Objective: To assess working memory in people with depression by using a computerized N-back task with multiple stimuli (words, numbers, shapes, pictures and textures).
Methods: In this study, 32 medically ill patients with depression (education – 13.94 ± 2.79 years) were evaluated by MMSE, MADRAS and a modified computerized N-back task. MMSE scores ranged from 23 to 30. We used a 2-back task for assessment of different stimuli (words, numbers, shapes, pictures, and textures) which were presented in 5 blocks, each block consisting of only 1 type of stimulus. The same sequence of blocks was presented for each individual. The number of stimuli per block was 40. Targets (30% of total signals) were presented for a second time for recognition. Reaction time (RT), performance (recognized targetsx100/ total target) and errors ((missed targets + false positive targets) x100/total stimuli) were obtained from the 2-back test. Analysis included descriptive statistics, T-tests, and Spearman correlations.
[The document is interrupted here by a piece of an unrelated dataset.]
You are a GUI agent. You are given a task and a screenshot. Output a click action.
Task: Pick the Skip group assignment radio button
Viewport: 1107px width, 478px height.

Results: MADRS score (18.72 ± 9.10) was consistent with mild to moderate depression. Subjects demonstrated their own individual performance profile for words, numbers, shapes, pictures, and textures. Performance for words, numbers, shapes, pictures and textures was 89 ± 12, 82 ± 12, 76 ± 20, 81 ± 20 and, 62 ± 24, respectively. Mean reaction times ranged from 1039 ms to 1503 ms. Statistically significant differences (p<0.05) were found between all performances except people and numbers, shapes and numbers and shapes and people. For performances, significant correlations were only found between words and pictures (r=.343, p=0.029) and shapes and textures (r=0.450, p=0.01). For errors, significant correlations were only found between words and pictures (r=0.464, p=0.007) and between shapes and pictures (r=0.447, p=0.01).
Conclusions: This study reveals that N-back task may be used as a practical tool for initial screening of working memory profile in patients with depression. Based on our data, the best performance was for the words and numbers.